----- RECORDED INFORMATION
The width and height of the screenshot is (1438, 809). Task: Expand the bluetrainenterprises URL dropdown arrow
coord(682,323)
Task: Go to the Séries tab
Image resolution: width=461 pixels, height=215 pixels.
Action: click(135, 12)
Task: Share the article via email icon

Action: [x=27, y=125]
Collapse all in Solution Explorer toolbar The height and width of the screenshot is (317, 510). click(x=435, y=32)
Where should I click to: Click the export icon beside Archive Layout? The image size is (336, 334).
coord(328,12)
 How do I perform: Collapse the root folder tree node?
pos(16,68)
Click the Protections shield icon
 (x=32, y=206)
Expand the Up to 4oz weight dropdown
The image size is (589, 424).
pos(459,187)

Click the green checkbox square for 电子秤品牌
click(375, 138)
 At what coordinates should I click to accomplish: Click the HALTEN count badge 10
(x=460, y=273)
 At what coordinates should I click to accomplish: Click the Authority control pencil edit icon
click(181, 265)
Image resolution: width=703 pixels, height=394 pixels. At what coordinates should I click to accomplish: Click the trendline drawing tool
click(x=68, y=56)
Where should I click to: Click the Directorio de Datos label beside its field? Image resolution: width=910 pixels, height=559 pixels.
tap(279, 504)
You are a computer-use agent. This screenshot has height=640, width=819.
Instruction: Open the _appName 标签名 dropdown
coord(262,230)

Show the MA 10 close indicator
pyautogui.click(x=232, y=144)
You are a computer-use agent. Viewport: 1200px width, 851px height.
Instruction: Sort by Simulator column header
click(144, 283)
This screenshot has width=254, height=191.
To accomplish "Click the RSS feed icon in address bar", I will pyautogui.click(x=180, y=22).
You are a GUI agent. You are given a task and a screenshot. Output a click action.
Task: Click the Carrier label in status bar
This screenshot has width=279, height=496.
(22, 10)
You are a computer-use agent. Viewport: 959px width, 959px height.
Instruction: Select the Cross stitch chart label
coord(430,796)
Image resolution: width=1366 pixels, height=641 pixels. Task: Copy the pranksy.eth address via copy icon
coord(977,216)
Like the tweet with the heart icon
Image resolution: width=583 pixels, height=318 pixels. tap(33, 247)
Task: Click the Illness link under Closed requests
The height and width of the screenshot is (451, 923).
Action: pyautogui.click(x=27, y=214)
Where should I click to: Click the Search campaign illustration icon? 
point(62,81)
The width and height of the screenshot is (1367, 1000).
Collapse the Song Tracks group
----------
### WHAT NEEDS TO BE DONE
Once the line with "Like the tweet with the heart icon" has been found in the records above, retype it and every line after it exactly, and include nothing else.

### EXERCISE ANSWER
Like the tweet with the heart icon
Image resolution: width=583 pixels, height=318 pixels. tap(33, 247)
Task: Click the Illness link under Closed requests
The height and width of the screenshot is (451, 923).
Action: pyautogui.click(x=27, y=214)
Where should I click to: Click the Search campaign illustration icon? 
point(62,81)
The width and height of the screenshot is (1367, 1000).
Collapse the Song Tracks group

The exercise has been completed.